Lawrence Murphy Smith, the David and Ashley Dill distinguished professor of accounting, is Outstanding Paper recipient for his work, “Do Complexity, Governance, and Auditor Independence Influence whether Firms Retain their Auditors for Tax Services?” || Ryan RichardsonStaff writer

A new face on Murray State’s faulty received a paper award for his publication in one of the nation’s leading literary magazines.

Lawrence Murphy Smith, the David and Ashley Dill distinguished professor of accounting, recently published an article titled “Do Complexity, Governance, and Auditor Independence Influence whether Firms Retain their Auditors for Tax Services?” in which he received the Outstanding Paper Award.

Smith’s essay was printed in the 2010 edition of the Journal of the American Taxation Association. Smith said his writing explains the factors which had an impact on many countries to deal with their audit firms.

“Publicly traded companies are required to have an annual audit of their financial statements,” he said. “Hiring the auditor to do both the audit and the tax return may be perceived to reduce the independence of the audit. However, in cases where a company’s tax and business operations are more complex, there is increased likelihood that the company will hire the auditor to do both the audit and tax return.”

Aside from this, Smith’s piece deals with the risks of when the auditor deals with both the return and audit of a company. The direct effect of this, though, deals with the restrictment of the auditor’s independence.

Because of the journal’s reputation, Smith said the recognition allows him to know all the hard work which he has done was definitely worthwhile.

“Having a published paper recognized by one’s peers in this manner is very meaningful,” Smith said. “Publishing an academic research paper often involves several years of work, so this award affirms that the effort was worthwhile.”

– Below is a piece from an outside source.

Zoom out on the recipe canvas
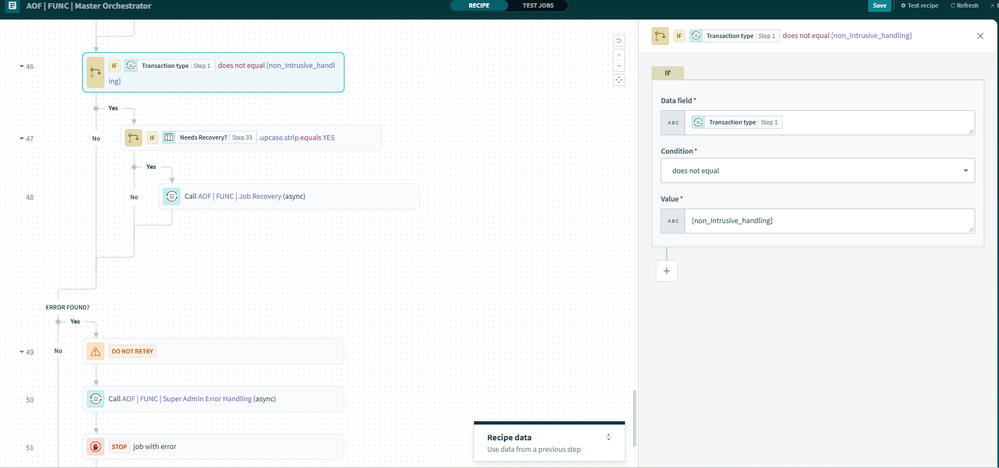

Aside from wanting to express the cautions of today’s companies and their tax audits, Smith said teaching the students of Murray State that with hard work anything is possible, was one of his greatest inspirations.

“Having a mentoring role to students is an inspiration to do my job well,” he said. “A great deal of my research concerns ethical issues. Educators must do all that they can to encourage students to do the ‘right’ thing, even in difficult circumstances. This encouragement will serve them well in college and in their future careers.”

Smith, who received his doctorate at Louisiana Tech University, said that even though explaining a company’s taxation issues is the main topic, that was not his main goal for his article.

“My personal goal is to help my students achieve their highest potential,” Smith said. “I believe that I have become a more effective professor as a result of my research. This particular research study deals with an important issue facing practicing accountants and businesspersons. Aspects of this study will be included in my future lectures.”

Smith went on to say the research component of his work should ideally have students learn that conducting such research is not entirely useless.

Said Smith: “This study, like many studies, examines an issue about which there are opposing viewpoints. Research helps people better understand such issues and how to seek solutions to problems. College students will benefit from learning how research is done in their fields of study.”